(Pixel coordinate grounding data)
===============

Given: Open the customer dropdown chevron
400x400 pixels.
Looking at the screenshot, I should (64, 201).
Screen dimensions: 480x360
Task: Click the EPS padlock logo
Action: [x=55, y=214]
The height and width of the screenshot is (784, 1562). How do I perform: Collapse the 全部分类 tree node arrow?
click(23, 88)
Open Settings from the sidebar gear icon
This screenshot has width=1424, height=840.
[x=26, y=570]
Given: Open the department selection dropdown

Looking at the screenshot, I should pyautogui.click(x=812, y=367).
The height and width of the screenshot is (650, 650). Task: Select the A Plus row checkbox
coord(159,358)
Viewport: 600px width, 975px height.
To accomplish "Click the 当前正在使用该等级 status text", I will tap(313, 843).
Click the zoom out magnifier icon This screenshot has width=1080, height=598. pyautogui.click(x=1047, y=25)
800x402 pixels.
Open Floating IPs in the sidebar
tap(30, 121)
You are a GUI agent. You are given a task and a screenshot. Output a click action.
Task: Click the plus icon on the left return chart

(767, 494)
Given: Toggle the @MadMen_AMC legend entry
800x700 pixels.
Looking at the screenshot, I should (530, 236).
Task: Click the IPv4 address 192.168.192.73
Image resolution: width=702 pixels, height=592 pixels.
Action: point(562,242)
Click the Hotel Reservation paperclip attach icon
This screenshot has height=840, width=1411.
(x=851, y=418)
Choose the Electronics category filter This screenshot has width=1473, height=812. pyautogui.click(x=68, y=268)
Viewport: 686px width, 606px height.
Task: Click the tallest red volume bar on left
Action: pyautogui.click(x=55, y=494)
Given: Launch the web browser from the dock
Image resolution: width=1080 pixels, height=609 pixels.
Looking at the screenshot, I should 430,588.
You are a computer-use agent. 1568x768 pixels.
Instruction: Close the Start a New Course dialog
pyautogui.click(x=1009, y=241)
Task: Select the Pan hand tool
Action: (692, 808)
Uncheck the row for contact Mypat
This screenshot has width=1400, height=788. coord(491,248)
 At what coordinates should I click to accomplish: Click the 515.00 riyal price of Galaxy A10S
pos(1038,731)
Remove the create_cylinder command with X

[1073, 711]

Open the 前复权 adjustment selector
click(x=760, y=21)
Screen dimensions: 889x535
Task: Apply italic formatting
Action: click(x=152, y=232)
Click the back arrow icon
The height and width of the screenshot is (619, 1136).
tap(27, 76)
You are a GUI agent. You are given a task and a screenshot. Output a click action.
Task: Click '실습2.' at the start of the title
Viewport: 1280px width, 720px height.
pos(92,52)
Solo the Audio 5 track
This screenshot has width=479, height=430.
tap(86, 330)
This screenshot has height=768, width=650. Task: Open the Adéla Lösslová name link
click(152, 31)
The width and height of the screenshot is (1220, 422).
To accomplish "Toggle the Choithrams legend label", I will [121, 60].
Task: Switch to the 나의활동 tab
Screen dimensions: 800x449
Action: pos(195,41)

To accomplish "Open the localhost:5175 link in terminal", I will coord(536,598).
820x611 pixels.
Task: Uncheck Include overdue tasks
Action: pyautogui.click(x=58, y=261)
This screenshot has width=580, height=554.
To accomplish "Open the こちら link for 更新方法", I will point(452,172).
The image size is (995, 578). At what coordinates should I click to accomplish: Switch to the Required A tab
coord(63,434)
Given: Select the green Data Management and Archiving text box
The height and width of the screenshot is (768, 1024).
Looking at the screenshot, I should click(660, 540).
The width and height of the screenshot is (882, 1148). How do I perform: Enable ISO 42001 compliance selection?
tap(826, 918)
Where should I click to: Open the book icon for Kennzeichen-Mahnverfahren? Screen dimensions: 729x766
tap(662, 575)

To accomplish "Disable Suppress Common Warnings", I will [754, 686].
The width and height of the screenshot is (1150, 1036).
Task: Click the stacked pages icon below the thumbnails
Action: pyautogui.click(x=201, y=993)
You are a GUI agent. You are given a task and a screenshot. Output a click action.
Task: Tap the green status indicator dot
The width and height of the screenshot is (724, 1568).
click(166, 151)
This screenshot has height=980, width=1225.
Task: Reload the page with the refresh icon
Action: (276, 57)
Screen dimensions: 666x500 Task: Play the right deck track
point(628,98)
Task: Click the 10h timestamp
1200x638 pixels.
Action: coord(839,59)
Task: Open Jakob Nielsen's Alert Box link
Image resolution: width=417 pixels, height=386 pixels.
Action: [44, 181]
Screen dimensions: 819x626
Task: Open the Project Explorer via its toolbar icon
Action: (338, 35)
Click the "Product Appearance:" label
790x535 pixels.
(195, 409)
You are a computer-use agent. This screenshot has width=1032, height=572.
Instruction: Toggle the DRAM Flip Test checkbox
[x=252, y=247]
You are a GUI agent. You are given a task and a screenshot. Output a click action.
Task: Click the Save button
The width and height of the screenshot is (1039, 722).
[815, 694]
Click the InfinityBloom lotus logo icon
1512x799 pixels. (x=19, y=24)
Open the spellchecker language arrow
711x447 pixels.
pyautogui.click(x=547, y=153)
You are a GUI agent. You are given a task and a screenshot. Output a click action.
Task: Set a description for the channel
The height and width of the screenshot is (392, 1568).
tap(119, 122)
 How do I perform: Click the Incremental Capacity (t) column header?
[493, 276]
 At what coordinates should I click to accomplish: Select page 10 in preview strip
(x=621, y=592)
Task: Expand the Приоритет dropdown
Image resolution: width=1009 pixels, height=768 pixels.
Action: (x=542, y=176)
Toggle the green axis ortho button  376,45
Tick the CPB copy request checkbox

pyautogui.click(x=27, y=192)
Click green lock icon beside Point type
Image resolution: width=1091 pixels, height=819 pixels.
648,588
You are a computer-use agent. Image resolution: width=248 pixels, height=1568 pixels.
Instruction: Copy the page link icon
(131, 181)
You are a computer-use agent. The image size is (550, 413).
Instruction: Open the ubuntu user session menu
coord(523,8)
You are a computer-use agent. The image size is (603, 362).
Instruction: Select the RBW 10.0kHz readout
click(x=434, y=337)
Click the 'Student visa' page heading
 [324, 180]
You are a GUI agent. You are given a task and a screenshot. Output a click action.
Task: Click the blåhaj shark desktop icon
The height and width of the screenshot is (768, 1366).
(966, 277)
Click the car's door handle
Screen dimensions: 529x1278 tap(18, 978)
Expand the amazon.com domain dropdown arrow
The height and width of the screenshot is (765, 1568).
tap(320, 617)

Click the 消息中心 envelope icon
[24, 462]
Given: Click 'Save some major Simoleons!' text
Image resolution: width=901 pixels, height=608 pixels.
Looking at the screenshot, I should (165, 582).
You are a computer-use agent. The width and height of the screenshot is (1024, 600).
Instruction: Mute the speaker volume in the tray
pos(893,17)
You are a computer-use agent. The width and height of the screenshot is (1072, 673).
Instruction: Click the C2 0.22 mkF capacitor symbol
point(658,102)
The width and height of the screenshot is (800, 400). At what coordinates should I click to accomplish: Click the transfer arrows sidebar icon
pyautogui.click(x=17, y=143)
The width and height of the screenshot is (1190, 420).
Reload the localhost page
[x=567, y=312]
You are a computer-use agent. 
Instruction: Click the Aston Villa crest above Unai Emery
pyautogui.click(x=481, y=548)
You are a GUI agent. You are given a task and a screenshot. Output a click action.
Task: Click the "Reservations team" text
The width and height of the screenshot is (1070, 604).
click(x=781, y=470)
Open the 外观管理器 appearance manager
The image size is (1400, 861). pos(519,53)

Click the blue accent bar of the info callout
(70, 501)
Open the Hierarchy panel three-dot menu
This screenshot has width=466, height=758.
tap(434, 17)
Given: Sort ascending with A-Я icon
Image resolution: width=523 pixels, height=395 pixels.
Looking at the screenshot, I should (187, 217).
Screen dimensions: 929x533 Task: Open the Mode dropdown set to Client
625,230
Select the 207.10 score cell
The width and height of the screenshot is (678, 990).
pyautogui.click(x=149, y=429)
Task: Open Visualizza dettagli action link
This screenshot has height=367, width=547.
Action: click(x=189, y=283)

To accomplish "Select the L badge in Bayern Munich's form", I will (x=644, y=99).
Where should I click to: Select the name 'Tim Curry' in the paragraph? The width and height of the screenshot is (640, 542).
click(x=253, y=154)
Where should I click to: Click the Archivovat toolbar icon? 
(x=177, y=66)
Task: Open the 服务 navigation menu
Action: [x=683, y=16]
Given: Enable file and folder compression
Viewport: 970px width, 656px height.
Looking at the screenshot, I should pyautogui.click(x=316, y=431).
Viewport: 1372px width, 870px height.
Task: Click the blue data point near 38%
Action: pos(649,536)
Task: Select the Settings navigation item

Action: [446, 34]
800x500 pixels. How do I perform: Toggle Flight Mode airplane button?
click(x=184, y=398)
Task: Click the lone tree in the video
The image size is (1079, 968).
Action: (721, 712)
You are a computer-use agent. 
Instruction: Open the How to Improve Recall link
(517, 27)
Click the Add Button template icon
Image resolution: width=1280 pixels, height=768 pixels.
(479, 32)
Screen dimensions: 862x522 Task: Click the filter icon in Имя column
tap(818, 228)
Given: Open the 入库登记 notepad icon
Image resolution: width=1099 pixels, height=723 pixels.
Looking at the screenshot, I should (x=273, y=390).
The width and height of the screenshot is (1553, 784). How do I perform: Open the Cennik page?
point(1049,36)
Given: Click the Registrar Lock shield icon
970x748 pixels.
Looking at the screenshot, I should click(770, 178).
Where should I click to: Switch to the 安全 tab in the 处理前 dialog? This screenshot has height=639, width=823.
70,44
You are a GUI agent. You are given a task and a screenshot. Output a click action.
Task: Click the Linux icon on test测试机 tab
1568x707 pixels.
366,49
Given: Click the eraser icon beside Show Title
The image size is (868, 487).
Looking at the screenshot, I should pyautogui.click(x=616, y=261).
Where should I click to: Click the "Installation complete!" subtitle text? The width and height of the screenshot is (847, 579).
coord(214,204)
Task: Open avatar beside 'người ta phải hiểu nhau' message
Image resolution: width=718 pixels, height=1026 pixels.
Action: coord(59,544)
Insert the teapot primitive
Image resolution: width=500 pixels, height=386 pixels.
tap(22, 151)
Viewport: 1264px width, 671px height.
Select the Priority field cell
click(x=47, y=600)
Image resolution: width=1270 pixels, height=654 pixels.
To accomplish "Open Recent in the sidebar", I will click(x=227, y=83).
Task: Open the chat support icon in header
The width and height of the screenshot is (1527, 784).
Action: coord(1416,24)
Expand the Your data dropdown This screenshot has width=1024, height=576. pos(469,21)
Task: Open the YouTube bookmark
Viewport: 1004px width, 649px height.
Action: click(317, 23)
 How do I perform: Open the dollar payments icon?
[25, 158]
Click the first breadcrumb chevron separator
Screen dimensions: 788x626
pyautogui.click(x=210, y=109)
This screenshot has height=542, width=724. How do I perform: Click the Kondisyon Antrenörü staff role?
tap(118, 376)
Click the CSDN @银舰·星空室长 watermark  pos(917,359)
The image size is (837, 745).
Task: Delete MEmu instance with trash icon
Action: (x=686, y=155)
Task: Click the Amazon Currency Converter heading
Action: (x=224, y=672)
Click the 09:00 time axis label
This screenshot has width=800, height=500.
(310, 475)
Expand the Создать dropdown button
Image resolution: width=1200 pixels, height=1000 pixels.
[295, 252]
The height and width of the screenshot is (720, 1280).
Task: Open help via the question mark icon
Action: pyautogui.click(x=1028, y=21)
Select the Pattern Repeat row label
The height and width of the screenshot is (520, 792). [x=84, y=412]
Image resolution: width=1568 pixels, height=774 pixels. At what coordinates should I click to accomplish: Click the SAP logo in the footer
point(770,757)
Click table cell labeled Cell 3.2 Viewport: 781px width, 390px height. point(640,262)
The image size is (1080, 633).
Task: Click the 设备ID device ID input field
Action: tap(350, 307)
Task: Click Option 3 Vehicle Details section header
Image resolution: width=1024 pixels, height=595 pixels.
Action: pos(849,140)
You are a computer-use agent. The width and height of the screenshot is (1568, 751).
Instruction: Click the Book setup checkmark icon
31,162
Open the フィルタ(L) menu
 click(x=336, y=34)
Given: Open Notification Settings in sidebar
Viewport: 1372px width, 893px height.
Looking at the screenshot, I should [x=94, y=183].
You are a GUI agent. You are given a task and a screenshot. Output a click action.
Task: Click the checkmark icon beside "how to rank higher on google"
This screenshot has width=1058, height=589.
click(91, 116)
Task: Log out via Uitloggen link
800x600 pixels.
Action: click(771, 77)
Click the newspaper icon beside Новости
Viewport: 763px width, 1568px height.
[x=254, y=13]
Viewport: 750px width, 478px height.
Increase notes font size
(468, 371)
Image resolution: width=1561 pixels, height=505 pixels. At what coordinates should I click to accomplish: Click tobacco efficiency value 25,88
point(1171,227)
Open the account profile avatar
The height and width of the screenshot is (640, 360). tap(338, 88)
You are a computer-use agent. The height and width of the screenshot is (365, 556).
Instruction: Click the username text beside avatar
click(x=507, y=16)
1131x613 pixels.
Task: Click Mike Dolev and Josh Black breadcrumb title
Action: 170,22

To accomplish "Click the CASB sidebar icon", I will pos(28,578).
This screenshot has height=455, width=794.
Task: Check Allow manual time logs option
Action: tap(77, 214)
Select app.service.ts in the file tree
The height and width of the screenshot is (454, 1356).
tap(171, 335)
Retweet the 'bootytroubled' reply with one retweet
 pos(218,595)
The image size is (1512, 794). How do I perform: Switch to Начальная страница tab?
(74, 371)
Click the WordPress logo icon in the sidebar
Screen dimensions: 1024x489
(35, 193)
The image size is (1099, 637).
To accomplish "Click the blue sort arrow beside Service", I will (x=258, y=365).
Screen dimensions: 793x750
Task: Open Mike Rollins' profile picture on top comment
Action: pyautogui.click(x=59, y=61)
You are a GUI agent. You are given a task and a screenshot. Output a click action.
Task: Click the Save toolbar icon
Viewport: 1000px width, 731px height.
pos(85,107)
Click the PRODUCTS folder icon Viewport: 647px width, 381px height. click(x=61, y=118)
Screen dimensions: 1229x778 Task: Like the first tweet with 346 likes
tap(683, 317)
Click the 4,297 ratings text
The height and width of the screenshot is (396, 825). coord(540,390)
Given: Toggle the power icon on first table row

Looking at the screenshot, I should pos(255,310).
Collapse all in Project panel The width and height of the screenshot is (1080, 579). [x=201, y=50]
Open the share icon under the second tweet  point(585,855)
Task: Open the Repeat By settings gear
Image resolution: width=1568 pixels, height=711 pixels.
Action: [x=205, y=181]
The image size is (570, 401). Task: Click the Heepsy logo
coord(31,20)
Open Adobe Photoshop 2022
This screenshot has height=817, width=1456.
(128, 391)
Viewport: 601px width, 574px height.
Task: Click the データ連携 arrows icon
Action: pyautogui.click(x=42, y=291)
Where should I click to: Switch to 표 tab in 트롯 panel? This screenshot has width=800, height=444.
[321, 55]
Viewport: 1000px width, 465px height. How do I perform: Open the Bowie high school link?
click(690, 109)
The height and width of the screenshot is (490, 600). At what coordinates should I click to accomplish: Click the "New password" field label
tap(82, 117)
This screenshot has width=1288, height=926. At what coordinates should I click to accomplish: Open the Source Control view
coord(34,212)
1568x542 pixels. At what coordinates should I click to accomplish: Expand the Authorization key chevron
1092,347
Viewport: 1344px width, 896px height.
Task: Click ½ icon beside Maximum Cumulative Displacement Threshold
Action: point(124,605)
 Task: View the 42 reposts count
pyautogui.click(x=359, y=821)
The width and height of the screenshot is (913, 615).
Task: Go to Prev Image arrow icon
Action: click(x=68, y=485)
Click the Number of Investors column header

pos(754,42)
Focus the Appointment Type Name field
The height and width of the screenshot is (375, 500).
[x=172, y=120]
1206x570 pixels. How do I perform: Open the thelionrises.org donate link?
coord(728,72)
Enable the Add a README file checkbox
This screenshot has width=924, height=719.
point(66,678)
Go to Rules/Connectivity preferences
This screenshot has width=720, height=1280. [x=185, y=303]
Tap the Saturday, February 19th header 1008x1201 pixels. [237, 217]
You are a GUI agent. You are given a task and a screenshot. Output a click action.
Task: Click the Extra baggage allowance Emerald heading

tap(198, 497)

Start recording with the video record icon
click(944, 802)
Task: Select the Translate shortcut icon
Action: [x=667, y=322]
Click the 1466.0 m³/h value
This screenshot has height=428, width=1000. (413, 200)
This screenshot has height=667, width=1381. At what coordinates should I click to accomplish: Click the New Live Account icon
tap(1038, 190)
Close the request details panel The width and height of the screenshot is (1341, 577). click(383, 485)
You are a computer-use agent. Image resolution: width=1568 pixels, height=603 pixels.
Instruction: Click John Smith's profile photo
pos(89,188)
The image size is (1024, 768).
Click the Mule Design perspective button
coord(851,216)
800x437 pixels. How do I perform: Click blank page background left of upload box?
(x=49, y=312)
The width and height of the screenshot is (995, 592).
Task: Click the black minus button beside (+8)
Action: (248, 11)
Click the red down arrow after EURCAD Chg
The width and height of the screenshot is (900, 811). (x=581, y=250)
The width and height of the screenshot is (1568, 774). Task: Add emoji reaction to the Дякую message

===============

== WORK INSTRUCTION ==
Looking at the records above, which lines contain "Save"? Copy those lines.

== ANSWER TO THIS EXERCISE ==
Task: Click the Save button
Given: Click 'Save some major Simoleons!' text
Task: Click the Save toolbar icon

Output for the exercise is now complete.